We probably do over-hype our youth players but that’s not unique to Aston Villa; it’s part and parcel of being a supporter. We love our players, we love our club, we want them to succeed and we want the club to succeed.

Going forward, I’m optimistic that Villa will eventually become successful enough to bring more youth players through. At the moment, Bruce, Clemence and Round are all showing a keen interest in the players, having been present at all of the games so far, and I also trust that along with Tony Xia’s vision for the future our youth development can only improve from here onwards. Whilst the new board members and management are doing everything they can to make Aston Villa the club it deserves to be, let’s do our bit and support the players right through the ranks and create a positive vibe throughout the club.

Finally, if you haven’t been to an Under 23 game before and you’re within a reasonable distance for a 7pm Monday night kick-off then I’d love to see you there. Under 23 football can provide a relatively inexpensive and enjoyable family night out. If you’re a season ticket holder, home games are free. If you’re not, adult tickets are £3 and children’s ones are £1. The club car park is available to use and refreshments are also on sale.

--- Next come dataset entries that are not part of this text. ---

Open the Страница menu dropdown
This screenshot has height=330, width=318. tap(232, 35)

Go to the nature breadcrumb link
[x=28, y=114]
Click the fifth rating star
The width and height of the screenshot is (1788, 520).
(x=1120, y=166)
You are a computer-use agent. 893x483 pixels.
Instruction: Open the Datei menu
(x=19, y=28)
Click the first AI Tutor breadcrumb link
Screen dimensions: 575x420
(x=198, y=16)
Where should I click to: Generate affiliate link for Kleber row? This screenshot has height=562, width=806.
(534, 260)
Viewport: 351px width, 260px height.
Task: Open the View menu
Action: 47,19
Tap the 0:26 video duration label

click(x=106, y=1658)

That’s my opinion for now. I haven’t got the answers to everything and I’m sure you’ve all got your own opinions. I’d love to hear any feedback you have so please, if you have a minute, tweet me @AVFCU23.

Up the Villa!

Scheduled remaining home fixtures:

  • Mon Feb 20 Stoke City H Bescot Stadium 7pm
  • Mon Mar 13 Brighton and Hove Albion H Villa Park 7pm
  • Piece submitted by AVFC U23.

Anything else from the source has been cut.